--- Begin ---

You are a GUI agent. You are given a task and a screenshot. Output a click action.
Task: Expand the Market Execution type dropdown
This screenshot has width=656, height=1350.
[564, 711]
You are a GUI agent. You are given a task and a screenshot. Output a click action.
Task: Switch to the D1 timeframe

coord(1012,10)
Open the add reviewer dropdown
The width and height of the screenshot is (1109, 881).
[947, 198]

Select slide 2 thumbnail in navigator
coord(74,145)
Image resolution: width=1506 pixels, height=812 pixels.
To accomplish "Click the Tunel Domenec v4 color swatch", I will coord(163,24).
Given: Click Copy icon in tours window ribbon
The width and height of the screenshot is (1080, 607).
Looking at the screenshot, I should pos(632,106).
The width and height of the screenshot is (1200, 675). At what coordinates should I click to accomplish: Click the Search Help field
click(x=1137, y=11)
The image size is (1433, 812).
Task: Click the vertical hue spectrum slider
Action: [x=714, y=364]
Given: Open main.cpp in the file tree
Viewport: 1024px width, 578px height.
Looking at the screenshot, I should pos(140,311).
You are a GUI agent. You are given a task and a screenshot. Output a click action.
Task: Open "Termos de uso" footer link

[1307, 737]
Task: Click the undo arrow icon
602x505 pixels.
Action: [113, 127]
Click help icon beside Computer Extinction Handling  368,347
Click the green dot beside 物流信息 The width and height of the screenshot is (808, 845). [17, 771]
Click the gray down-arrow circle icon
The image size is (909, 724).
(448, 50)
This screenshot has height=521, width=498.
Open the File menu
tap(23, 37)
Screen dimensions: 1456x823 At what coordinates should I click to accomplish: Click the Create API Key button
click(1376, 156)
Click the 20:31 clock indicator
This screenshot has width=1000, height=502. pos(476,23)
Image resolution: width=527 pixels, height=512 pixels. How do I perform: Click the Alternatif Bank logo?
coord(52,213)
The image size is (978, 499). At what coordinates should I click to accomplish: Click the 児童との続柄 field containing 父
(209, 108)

--- End ---

Problem to solve -> Rewrite all the records above, replacing "GUI agent" with "desktop agent" wherever it occurs and leaving every other line unchanged.

Expected answer ->
You are a desktop agent. You are given a task and a screenshot. Output a click action.
Task: Expand the Market Execution type dropdown
This screenshot has width=656, height=1350.
[564, 711]
You are a desktop agent. You are given a task and a screenshot. Output a click action.
Task: Switch to the D1 timeframe

coord(1012,10)
Open the add reviewer dropdown
The width and height of the screenshot is (1109, 881).
[947, 198]

Select slide 2 thumbnail in navigator
coord(74,145)
Image resolution: width=1506 pixels, height=812 pixels.
To accomplish "Click the Tunel Domenec v4 color swatch", I will coord(163,24).
Given: Click Copy icon in tours window ribbon
The width and height of the screenshot is (1080, 607).
Looking at the screenshot, I should pos(632,106).
The width and height of the screenshot is (1200, 675). At what coordinates should I click to accomplish: Click the Search Help field
click(x=1137, y=11)
The image size is (1433, 812).
Task: Click the vertical hue spectrum slider
Action: [x=714, y=364]
Given: Open main.cpp in the file tree
Viewport: 1024px width, 578px height.
Looking at the screenshot, I should pos(140,311).
You are a desktop agent. You are given a task and a screenshot. Output a click action.
Task: Open "Termos de uso" footer link

[1307, 737]
Task: Click the undo arrow icon
602x505 pixels.
Action: [113, 127]
Click help icon beside Computer Extinction Handling  368,347
Click the green dot beside 物流信息 The width and height of the screenshot is (808, 845). [17, 771]
Click the gray down-arrow circle icon
The image size is (909, 724).
(448, 50)
This screenshot has height=521, width=498.
Open the File menu
tap(23, 37)
Screen dimensions: 1456x823 At what coordinates should I click to accomplish: Click the Create API Key button
click(1376, 156)
Click the 20:31 clock indicator
This screenshot has width=1000, height=502. pos(476,23)
Image resolution: width=527 pixels, height=512 pixels. How do I perform: Click the Alternatif Bank logo?
coord(52,213)
The image size is (978, 499). At what coordinates should I click to accomplish: Click the 児童との続柄 field containing 父
(209, 108)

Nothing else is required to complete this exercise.